# [Challenge]
Copy out the items word for word, starting from the very beginning and ending with the line that contains "(385, 157).", including that line.

# [Data records]

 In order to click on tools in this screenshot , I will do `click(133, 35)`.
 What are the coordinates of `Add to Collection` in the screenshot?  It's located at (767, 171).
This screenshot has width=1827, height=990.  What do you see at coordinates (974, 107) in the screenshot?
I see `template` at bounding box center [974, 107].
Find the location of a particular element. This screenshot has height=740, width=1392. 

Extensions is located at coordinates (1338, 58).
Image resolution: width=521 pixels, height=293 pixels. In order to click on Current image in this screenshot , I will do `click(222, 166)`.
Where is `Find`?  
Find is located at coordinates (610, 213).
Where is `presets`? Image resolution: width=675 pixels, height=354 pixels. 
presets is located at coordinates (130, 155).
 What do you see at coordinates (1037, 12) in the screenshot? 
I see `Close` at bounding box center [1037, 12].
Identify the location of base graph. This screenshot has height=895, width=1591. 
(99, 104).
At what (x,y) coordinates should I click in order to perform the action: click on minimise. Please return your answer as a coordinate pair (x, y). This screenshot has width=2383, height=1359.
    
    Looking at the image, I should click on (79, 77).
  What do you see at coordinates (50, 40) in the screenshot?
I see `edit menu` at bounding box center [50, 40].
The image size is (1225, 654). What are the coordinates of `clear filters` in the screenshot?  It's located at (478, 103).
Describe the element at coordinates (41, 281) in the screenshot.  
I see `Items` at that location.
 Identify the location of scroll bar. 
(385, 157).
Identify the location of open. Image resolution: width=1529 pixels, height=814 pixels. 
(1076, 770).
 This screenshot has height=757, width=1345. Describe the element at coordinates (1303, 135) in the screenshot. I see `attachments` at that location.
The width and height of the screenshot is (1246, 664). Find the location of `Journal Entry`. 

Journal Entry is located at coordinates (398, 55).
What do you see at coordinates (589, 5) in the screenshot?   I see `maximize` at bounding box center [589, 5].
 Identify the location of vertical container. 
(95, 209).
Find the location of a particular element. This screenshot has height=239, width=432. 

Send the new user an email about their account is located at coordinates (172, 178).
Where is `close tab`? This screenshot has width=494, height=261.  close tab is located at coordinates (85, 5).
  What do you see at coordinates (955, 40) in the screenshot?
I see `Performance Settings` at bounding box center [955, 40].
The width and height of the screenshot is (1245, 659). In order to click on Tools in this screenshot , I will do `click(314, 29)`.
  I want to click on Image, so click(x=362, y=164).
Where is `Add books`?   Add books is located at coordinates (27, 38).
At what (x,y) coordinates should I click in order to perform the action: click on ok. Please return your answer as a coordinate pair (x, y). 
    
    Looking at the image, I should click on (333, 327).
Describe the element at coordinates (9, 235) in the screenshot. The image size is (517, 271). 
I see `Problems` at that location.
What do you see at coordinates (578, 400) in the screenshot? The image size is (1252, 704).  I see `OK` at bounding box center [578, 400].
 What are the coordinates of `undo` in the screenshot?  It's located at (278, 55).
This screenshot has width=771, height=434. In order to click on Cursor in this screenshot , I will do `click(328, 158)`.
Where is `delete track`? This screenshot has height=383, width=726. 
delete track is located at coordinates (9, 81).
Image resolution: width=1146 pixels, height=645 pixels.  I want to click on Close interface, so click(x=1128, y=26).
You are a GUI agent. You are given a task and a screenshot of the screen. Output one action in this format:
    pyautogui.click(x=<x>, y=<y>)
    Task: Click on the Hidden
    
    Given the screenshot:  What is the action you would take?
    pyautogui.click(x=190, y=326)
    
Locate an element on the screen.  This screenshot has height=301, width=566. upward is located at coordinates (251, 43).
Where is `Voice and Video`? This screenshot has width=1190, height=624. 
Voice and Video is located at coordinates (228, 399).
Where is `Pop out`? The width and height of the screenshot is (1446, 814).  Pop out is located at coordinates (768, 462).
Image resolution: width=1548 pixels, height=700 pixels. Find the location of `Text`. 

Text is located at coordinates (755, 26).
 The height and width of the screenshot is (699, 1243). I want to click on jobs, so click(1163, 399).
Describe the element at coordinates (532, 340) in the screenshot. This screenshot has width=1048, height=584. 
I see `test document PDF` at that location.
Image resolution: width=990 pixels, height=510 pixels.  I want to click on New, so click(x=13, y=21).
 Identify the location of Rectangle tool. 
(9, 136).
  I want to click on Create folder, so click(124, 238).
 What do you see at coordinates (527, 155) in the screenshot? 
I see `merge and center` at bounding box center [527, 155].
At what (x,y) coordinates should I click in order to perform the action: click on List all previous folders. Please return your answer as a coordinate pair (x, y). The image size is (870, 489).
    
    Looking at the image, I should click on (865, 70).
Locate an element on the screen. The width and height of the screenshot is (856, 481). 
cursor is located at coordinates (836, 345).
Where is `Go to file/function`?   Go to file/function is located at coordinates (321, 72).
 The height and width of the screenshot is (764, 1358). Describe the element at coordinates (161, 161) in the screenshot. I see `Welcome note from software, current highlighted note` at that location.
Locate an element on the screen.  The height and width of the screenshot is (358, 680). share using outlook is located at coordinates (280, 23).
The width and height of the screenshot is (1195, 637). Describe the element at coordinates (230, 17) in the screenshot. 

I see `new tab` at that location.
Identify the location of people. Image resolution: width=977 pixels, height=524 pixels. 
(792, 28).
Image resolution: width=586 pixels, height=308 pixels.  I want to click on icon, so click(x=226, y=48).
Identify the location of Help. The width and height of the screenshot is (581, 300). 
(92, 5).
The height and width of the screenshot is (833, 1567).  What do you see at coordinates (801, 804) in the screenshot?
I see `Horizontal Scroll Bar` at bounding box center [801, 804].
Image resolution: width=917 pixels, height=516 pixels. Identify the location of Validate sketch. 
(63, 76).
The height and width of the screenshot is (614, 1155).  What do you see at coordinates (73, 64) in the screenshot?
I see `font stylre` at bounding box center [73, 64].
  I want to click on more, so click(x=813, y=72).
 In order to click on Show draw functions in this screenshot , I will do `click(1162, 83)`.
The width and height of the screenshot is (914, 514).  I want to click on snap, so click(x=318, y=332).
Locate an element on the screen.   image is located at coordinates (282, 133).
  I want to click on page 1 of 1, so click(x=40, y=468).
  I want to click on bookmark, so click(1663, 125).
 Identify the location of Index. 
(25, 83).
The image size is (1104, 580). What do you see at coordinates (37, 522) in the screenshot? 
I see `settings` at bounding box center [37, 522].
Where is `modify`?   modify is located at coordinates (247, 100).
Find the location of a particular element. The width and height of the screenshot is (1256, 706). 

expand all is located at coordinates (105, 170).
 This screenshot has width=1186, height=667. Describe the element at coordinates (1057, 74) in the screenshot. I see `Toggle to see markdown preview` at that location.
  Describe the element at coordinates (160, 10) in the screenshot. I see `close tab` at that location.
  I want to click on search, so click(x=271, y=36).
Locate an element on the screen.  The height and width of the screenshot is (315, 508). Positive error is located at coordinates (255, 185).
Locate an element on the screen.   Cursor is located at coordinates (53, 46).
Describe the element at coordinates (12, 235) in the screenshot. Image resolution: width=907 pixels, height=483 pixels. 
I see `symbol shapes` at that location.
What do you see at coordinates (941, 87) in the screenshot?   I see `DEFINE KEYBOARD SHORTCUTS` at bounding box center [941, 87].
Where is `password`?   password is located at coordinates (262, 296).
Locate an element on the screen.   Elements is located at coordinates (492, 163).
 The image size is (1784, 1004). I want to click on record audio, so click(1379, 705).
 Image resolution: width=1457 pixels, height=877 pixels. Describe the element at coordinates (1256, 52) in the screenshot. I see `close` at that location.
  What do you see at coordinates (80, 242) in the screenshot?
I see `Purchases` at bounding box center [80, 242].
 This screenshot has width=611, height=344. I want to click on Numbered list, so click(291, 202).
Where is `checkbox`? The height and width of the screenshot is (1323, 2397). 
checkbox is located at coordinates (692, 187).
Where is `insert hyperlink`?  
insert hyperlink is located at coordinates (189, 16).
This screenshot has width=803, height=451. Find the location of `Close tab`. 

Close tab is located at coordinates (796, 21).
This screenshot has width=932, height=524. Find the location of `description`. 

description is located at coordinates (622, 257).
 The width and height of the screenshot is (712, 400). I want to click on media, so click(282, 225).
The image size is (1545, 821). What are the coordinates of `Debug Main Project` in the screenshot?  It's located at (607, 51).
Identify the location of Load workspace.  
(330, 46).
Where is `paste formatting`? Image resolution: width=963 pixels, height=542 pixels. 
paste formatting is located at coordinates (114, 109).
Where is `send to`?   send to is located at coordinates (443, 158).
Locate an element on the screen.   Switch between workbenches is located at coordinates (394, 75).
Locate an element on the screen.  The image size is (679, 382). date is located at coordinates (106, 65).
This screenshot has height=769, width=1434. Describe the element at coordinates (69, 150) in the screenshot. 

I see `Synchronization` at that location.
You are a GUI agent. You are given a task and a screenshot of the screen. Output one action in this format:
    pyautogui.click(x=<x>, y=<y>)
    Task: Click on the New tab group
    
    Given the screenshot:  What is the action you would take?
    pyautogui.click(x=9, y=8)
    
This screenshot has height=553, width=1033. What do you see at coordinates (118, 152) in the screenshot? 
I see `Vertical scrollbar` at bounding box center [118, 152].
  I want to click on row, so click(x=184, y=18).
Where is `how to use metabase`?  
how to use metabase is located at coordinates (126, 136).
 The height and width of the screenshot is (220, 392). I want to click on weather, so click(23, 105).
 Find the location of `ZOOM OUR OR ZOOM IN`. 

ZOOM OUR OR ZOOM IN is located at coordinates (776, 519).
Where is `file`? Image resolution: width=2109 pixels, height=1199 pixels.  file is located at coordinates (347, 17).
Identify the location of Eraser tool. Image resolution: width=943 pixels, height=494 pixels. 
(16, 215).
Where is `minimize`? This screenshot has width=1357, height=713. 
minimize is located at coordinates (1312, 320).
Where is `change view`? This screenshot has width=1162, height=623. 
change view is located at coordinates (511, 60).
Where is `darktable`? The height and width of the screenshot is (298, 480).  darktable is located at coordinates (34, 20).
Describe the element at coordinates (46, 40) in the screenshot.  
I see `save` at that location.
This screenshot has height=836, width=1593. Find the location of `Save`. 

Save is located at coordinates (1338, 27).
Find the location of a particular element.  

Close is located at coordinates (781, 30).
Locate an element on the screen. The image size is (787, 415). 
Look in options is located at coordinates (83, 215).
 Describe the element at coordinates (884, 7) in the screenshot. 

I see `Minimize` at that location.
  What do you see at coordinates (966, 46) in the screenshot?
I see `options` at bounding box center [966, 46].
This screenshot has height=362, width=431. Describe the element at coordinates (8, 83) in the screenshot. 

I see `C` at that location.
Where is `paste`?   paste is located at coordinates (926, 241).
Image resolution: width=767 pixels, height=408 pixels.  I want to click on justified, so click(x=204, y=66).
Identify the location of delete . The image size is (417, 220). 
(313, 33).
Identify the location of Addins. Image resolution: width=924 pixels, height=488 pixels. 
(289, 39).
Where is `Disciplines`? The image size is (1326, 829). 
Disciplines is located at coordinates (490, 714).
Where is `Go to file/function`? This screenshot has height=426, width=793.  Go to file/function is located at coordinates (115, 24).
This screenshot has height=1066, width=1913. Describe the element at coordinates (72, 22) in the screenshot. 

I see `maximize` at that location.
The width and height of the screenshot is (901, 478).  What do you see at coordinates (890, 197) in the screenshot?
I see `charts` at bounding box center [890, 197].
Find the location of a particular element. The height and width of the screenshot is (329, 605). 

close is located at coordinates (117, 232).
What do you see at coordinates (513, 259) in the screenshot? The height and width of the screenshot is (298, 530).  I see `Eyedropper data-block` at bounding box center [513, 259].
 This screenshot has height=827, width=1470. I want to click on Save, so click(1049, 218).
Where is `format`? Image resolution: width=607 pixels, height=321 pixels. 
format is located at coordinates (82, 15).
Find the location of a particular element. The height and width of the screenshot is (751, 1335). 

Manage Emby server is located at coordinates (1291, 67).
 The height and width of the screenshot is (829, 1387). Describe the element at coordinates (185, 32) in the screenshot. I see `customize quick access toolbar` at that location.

# [Exercise response]
 In order to click on tools in this screenshot , I will do `click(133, 35)`.
 What are the coordinates of `Add to Collection` in the screenshot?  It's located at (767, 171).
This screenshot has width=1827, height=990.  What do you see at coordinates (974, 107) in the screenshot?
I see `template` at bounding box center [974, 107].
Find the location of a particular element. This screenshot has height=740, width=1392. 

Extensions is located at coordinates (1338, 58).
Image resolution: width=521 pixels, height=293 pixels. In order to click on Current image in this screenshot , I will do `click(222, 166)`.
Where is `Find`?  
Find is located at coordinates (610, 213).
Where is `presets`? Image resolution: width=675 pixels, height=354 pixels. 
presets is located at coordinates (130, 155).
 What do you see at coordinates (1037, 12) in the screenshot? 
I see `Close` at bounding box center [1037, 12].
Identify the location of base graph. This screenshot has height=895, width=1591. 
(99, 104).
At what (x,y) coordinates should I click in order to perform the action: click on minimise. Please return your answer as a coordinate pair (x, y). This screenshot has width=2383, height=1359.
    
    Looking at the image, I should click on (79, 77).
  What do you see at coordinates (50, 40) in the screenshot?
I see `edit menu` at bounding box center [50, 40].
The image size is (1225, 654). What are the coordinates of `clear filters` in the screenshot?  It's located at (478, 103).
Describe the element at coordinates (41, 281) in the screenshot.  
I see `Items` at that location.
 Identify the location of scroll bar. 
(385, 157).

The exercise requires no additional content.